Convert the records below into a JSON list of strings, with one string for each line and blank lines omitted.

* begin Exercise materials *

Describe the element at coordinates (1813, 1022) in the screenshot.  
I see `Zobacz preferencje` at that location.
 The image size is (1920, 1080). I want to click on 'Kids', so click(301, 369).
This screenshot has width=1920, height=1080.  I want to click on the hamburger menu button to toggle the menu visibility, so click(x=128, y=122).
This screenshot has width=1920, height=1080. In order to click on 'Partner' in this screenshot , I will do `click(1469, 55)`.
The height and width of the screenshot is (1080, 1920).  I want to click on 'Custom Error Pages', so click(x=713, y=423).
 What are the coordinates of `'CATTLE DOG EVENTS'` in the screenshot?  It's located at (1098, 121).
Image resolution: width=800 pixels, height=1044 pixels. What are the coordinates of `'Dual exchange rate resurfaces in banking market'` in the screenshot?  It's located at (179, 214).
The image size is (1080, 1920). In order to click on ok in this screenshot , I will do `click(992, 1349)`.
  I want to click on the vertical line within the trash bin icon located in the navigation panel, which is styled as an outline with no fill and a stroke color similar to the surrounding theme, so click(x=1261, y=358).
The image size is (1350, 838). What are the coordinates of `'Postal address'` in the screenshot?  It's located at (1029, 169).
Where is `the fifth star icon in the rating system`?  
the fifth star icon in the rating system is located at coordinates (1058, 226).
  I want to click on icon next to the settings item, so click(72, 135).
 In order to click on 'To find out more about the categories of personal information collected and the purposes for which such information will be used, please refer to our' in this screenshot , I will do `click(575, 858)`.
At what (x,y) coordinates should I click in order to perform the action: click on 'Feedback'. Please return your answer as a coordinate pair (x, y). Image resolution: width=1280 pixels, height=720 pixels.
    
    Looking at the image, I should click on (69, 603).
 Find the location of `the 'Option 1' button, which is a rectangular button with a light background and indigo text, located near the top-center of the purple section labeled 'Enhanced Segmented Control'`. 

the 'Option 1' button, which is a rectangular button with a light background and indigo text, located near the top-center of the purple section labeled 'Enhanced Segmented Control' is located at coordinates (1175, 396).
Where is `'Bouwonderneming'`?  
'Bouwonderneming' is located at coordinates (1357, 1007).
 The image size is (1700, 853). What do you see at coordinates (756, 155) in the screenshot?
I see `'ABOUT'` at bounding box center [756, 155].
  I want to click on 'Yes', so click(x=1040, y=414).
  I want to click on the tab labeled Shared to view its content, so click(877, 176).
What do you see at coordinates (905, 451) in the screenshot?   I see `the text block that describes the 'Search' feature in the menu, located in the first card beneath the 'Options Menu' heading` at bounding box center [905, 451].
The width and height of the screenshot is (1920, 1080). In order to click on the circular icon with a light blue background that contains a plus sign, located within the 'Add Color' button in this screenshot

* end Exercise materials *

> Worked answer:
[
  "Describe the element at coordinates (1813, 1022) in the screenshot.  ",
  "I see `Zobacz preferencje` at that location.",
  " The image size is (1920, 1080). I want to click on 'Kids', so click(301, 369).",
  "This screenshot has width=1920, height=1080.  I want to click on the hamburger menu button to toggle the menu visibility, so click(x=128, y=122).",
  "This screenshot has width=1920, height=1080. In order to click on 'Partner' in this screenshot , I will do `click(1469, 55)`.",
  "The height and width of the screenshot is (1080, 1920).  I want to click on 'Custom Error Pages', so click(x=713, y=423).",
  " What are the coordinates of `'CATTLE DOG EVENTS'` in the screenshot?  It's located at (1098, 121).",
  "Image resolution: width=800 pixels, height=1044 pixels. What are the coordinates of `'Dual exchange rate resurfaces in banking market'` in the screenshot?  It's located at (179, 214).",
  "The image size is (1080, 1920). In order to click on ok in this screenshot , I will do `click(992, 1349)`.",
  "  I want to click on the vertical line within the trash bin icon located in the navigation panel, which is styled as an outline with no fill and a stroke color similar to the surrounding theme, so click(x=1261, y=358).",
  "The image size is (1350, 838). What are the coordinates of `'Postal address'` in the screenshot?  It's located at (1029, 169).",
  "Where is `the fifth star icon in the rating system`?  ",
  "the fifth star icon in the rating system is located at coordinates (1058, 226).",
  "  I want to click on icon next to the settings item, so click(72, 135).",
  " In order to click on 'To find out more about the categories of personal information collected and the purposes for which such information will be used, please refer to our' in this screenshot , I will do `click(575, 858)`.",
  "At what (x,y) coordinates should I click in order to perform the action: click on 'Feedback'. Please return your answer as a coordinate pair (x, y). Image resolution: width=1280 pixels, height=720 pixels.",
  "    Looking at the image, I should click on (69, 603).",
  " Find the location of `the 'Option 1' button, which is a rectangular button with a light background and indigo text, located near the top-center of the purple section labeled 'Enhanced Segmented Control'`. ",
  "the 'Option 1' button, which is a rectangular button with a light background and indigo text, located near the top-center of the purple section labeled 'Enhanced Segmented Control' is located at coordinates (1175, 396).",
  "Where is `'Bouwonderneming'`?  ",
  "'Bouwonderneming' is located at coordinates (1357, 1007).",
  " The image size is (1700, 853). What do you see at coordinates (756, 155) in the screenshot?",
  "I see `'ABOUT'` at bounding box center [756, 155].",
  "  I want to click on 'Yes', so click(x=1040, y=414).",
  "  I want to click on the tab labeled Shared to view its content, so click(877, 176).",
  "What do you see at coordinates (905, 451) in the screenshot?   I see `the text block that describes the 'Search' feature in the menu, located in the first card beneath the 'Options Menu' heading` at bounding box center [905, 451].",
  "The width and height of the screenshot is (1920, 1080). In order to click on the circular icon with a light blue background that contains a plus sign, located within the 'Add Color' button in this screenshot"
]